## SUPPLIED MATERIAL
================
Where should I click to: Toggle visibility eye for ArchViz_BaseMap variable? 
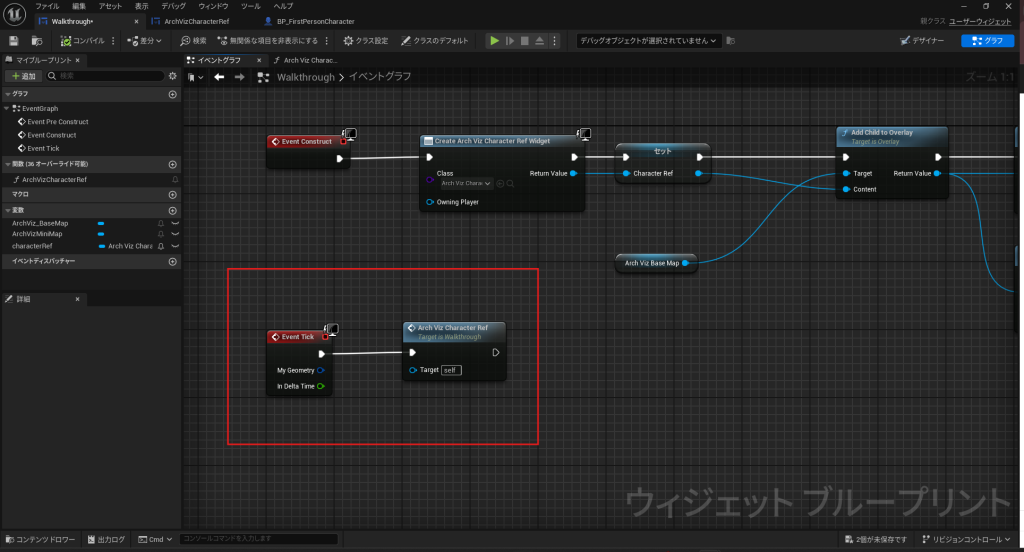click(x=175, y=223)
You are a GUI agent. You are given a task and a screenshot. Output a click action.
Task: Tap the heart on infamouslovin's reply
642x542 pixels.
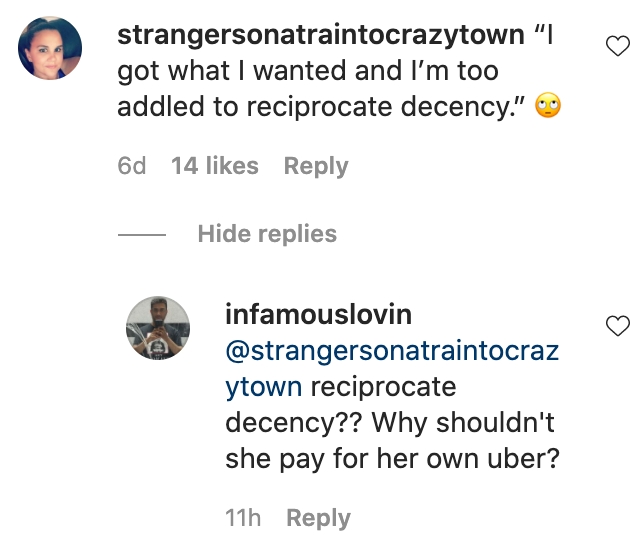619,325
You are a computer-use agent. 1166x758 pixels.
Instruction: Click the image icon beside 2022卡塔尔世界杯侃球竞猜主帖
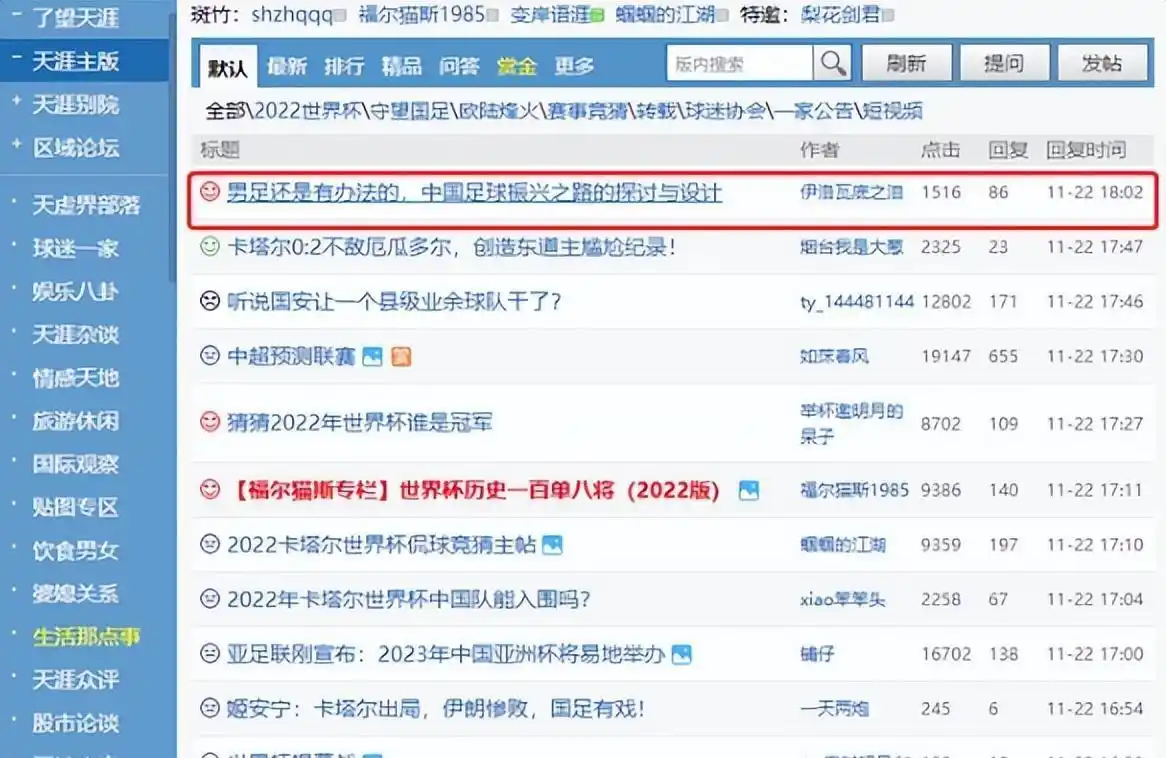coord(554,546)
================
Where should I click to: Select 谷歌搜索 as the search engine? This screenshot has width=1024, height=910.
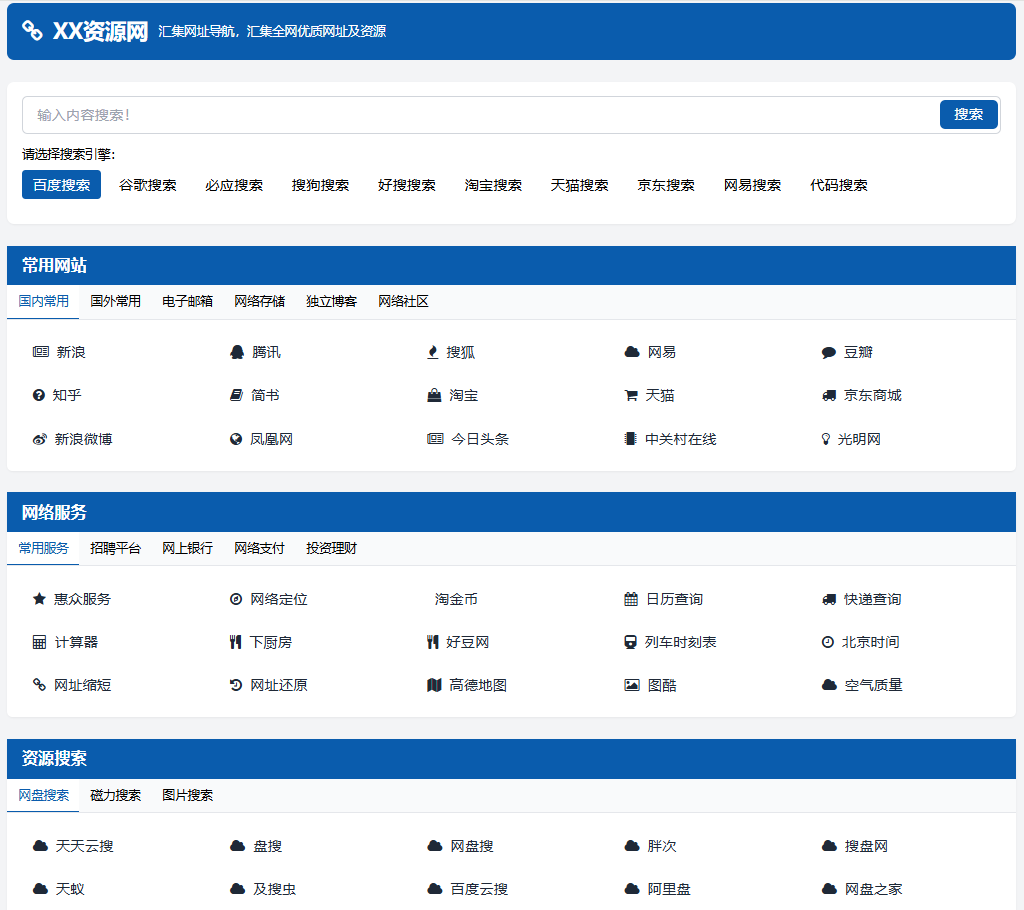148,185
================
## TASK STATEMENT
Please find every line in the records above that holds the word "agent" and copy it.

## FINISHED TASK
You are a GUI agent. You are given a task and a screenshot. Output a click action.
You are a computer-use agent. 1166x758 pixels.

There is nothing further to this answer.